FDA Approves Bolton Medical's Relay Thoracic Stent Graft

September 24, 2012—Bolton Medical, Inc. (Sunrise, FL) announced that the US Food and Drug Administration has approved the company's Relay thoracic stent graft with Plus delivery system.

According to Bolton Medical's press release, the Relay device is specifically designed for the thoracic aorta and is offered in a wide range of sizes to expand the use of this endovascular treatment for thoracic aortic aneurysms and penetrating atherosclerotic ulcers. The Relay system features distinct performance zones for varying levels of radial support and apposition, a four-step dual-sheath delivery system, and a wide range of sizes with lengths of 100 to 250 mm and diameters of 22 to 46 mm, straight and tapered.

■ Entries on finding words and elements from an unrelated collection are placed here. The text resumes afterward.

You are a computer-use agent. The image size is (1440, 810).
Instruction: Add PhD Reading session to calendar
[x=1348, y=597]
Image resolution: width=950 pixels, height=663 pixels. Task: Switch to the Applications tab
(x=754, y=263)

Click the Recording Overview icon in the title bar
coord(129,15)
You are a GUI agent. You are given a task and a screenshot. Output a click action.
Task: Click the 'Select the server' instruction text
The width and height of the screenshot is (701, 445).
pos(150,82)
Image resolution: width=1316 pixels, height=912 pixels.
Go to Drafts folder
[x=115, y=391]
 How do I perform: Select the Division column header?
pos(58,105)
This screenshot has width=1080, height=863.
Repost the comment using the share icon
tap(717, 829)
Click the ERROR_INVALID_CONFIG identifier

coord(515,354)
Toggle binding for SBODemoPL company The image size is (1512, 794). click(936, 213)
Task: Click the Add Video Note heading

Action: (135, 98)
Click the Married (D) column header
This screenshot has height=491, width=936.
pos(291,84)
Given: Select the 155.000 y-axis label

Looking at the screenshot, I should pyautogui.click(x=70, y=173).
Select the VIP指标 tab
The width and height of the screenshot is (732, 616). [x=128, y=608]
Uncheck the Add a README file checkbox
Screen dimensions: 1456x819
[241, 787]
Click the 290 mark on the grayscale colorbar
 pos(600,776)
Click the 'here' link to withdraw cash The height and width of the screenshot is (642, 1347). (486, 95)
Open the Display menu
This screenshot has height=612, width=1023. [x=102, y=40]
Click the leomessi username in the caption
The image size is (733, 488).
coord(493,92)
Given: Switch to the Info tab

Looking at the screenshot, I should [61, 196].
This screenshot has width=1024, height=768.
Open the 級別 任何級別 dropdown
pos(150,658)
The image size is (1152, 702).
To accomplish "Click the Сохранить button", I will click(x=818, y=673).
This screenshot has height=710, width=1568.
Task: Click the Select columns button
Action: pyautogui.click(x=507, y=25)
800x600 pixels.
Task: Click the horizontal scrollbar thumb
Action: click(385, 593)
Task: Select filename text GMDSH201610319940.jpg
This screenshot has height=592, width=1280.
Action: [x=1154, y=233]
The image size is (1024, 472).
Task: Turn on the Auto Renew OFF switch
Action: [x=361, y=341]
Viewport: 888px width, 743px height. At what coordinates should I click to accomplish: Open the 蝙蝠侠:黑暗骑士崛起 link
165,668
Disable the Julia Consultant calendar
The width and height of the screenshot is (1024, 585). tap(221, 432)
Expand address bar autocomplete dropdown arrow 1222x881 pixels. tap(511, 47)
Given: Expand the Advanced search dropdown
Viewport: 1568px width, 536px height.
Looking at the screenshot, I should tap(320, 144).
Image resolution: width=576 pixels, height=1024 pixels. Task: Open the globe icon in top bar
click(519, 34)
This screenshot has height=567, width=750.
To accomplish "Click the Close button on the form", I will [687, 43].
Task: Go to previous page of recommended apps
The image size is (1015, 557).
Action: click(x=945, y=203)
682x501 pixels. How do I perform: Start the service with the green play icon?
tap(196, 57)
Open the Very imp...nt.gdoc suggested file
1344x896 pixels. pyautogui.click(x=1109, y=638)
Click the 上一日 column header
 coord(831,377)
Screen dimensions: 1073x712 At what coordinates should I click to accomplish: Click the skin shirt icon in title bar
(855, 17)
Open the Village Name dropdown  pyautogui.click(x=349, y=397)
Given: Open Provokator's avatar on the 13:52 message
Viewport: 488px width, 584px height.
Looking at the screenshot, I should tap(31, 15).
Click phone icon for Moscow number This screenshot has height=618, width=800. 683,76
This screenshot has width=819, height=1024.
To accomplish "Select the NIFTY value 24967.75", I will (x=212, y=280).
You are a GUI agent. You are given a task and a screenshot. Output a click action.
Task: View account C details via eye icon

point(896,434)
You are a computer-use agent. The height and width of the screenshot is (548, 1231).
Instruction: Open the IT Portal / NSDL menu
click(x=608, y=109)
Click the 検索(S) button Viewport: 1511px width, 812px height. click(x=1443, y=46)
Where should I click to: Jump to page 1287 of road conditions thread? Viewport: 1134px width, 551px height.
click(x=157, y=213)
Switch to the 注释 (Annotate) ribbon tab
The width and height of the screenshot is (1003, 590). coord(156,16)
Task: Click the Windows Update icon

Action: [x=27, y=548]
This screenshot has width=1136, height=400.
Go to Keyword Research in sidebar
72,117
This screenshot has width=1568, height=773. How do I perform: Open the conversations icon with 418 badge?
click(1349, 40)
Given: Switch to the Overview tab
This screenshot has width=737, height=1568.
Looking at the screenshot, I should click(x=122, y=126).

Bolton Medical noted that its stent grafts have been used in Europe and other international markets since 2005. The company advised that the United States pivotal study of the device included 120 endovascular patients at 30 hospitals across the country.

Mark A. Farber, MD, served as National Principal Investigator for the trial. He is the Director of the University of North Carolina's Aortic Center and Vascular Surgery Program Director.

“The Relay thoracic stent graft allows for precision and conformability, especially in patients with more challenging anatomies,” commented Dr. Farber. “As a physician, I find that the Relay device makes it easier for me to offer this life-saving treatment to a broader population of patients suffering from thoracic aortic aneurysm.”